» What the task requires
From the entries below, print exactly the span beginning with the line holding "Screen dimensions: 1280x896" and ending with the line holding "The width and", endpoints included, and skip any pictures.

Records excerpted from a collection
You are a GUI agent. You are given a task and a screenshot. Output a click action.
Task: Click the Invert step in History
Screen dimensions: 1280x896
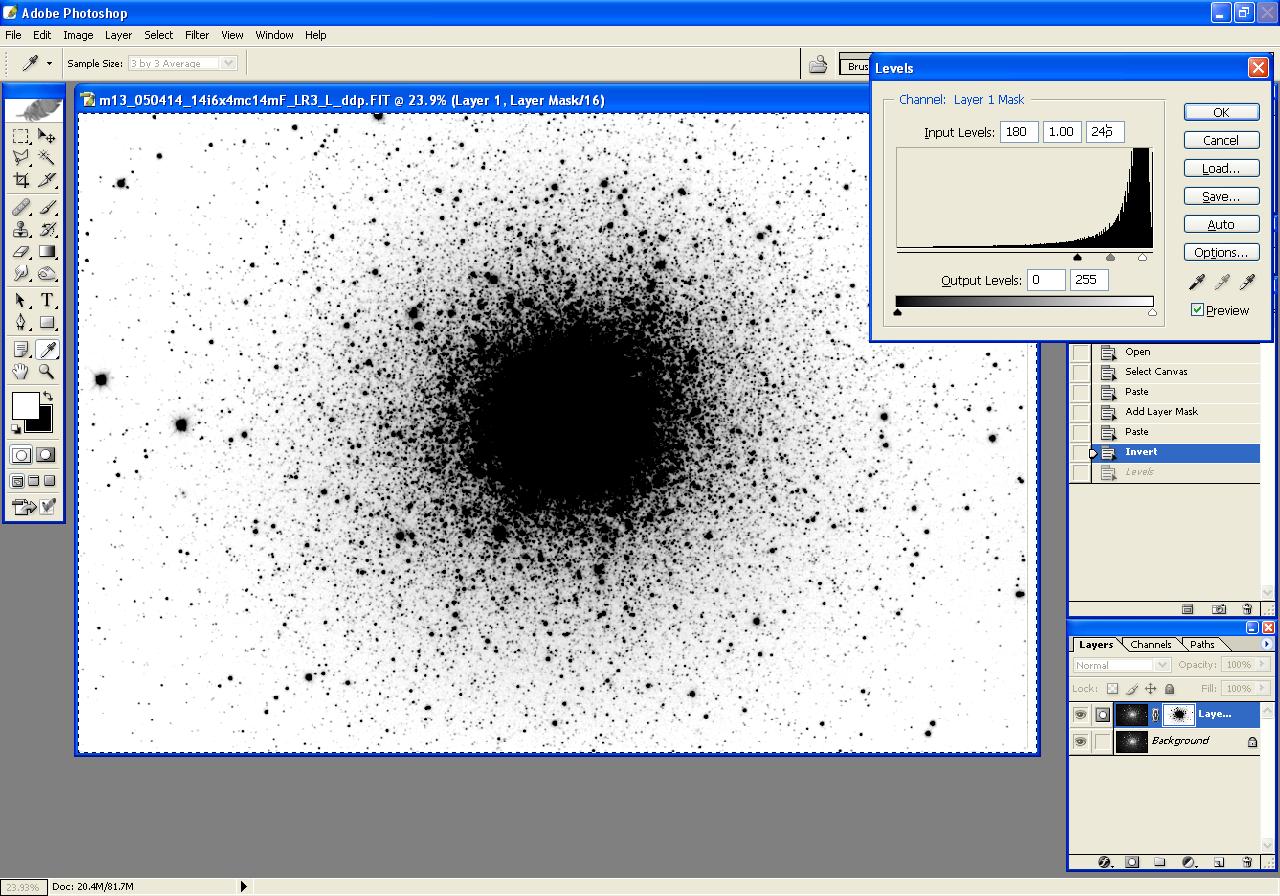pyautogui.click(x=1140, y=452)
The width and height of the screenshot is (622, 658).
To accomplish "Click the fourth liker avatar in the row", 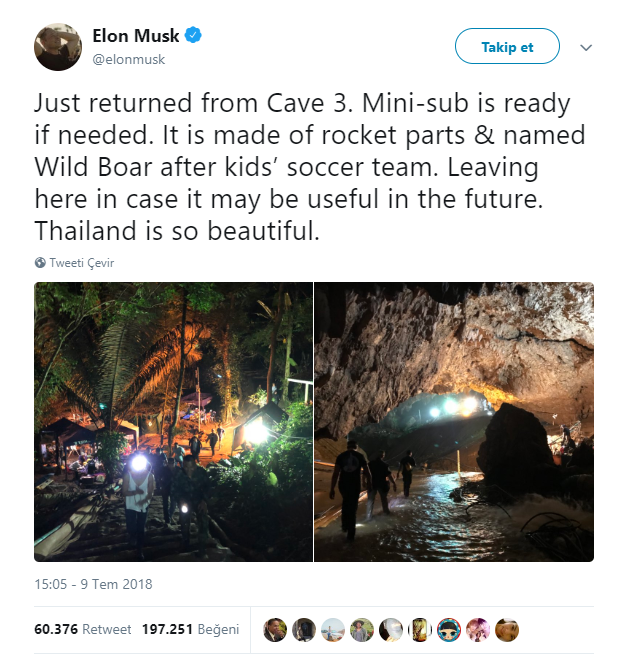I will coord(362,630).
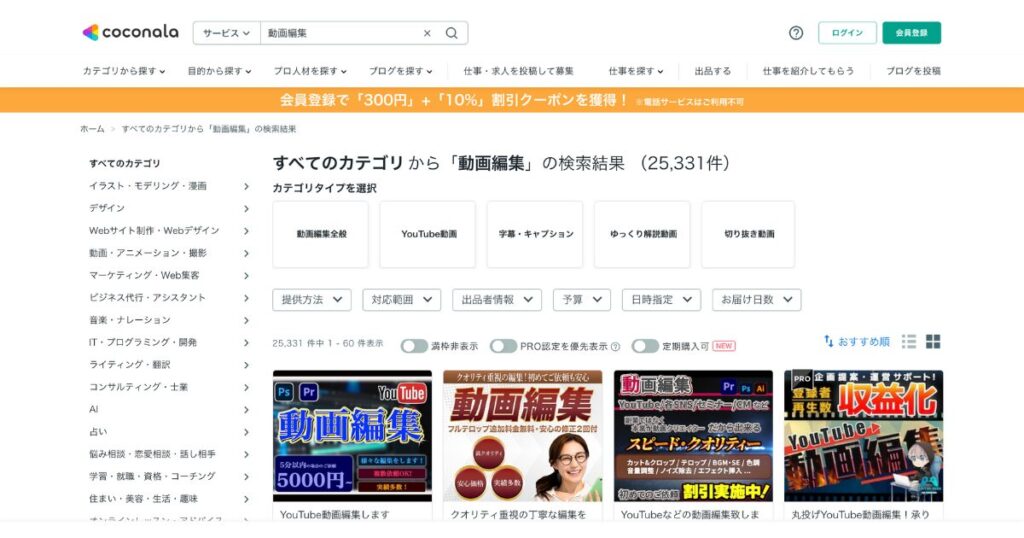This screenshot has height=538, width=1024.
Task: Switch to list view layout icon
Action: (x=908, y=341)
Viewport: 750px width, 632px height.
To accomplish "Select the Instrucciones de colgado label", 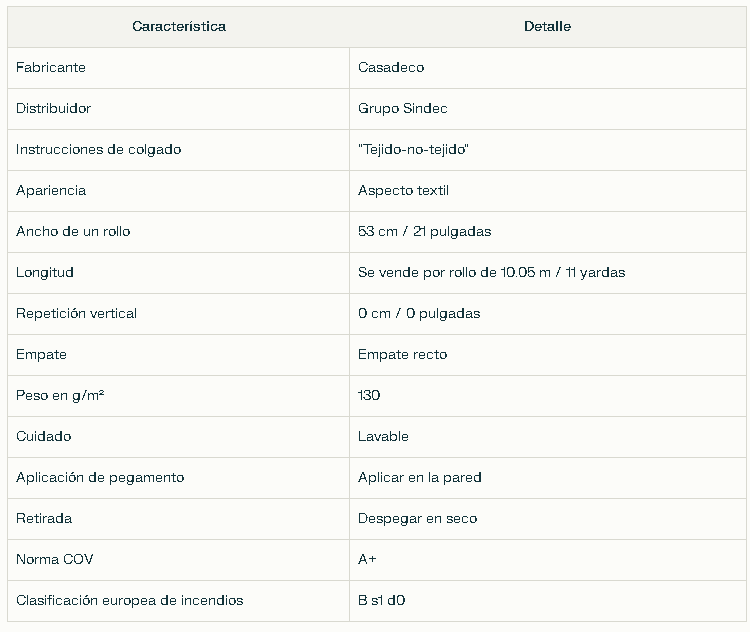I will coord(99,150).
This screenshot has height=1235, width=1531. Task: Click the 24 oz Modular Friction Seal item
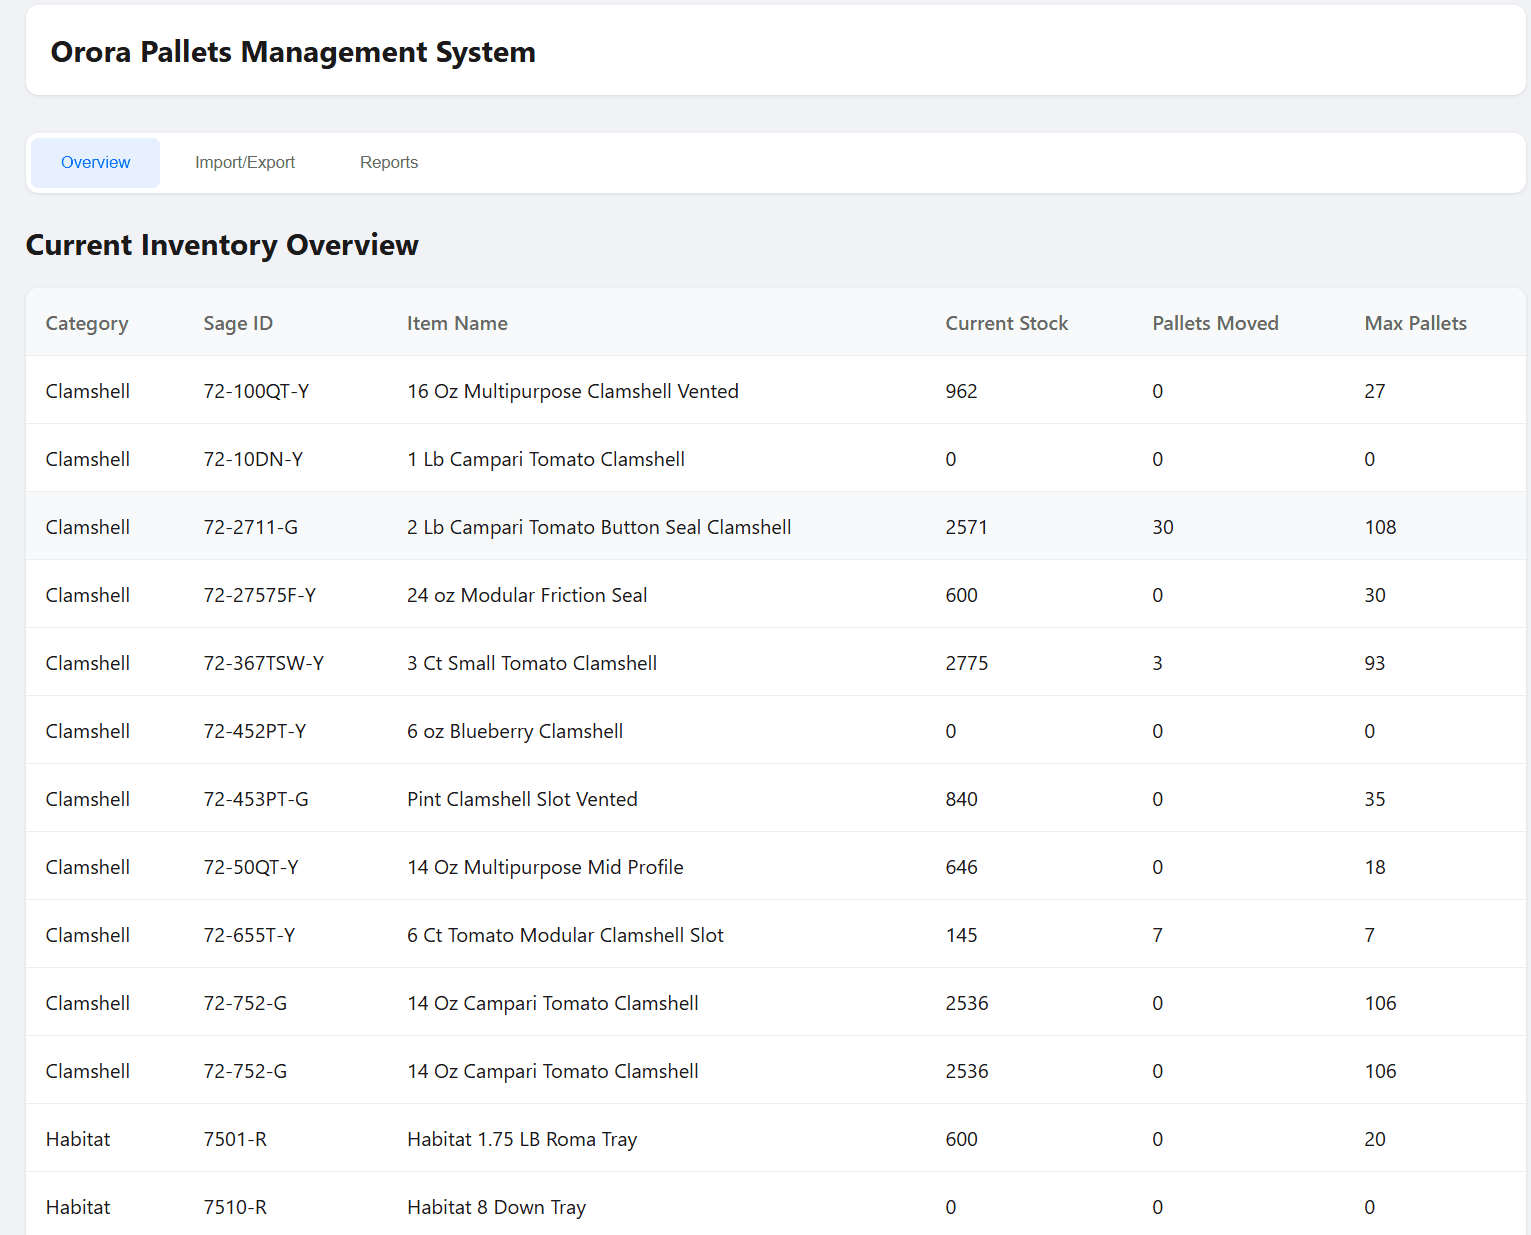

» Task result
Screen dimensions: 1280x896
pyautogui.click(x=1140, y=452)
The width and height of the screenshot is (622, 658).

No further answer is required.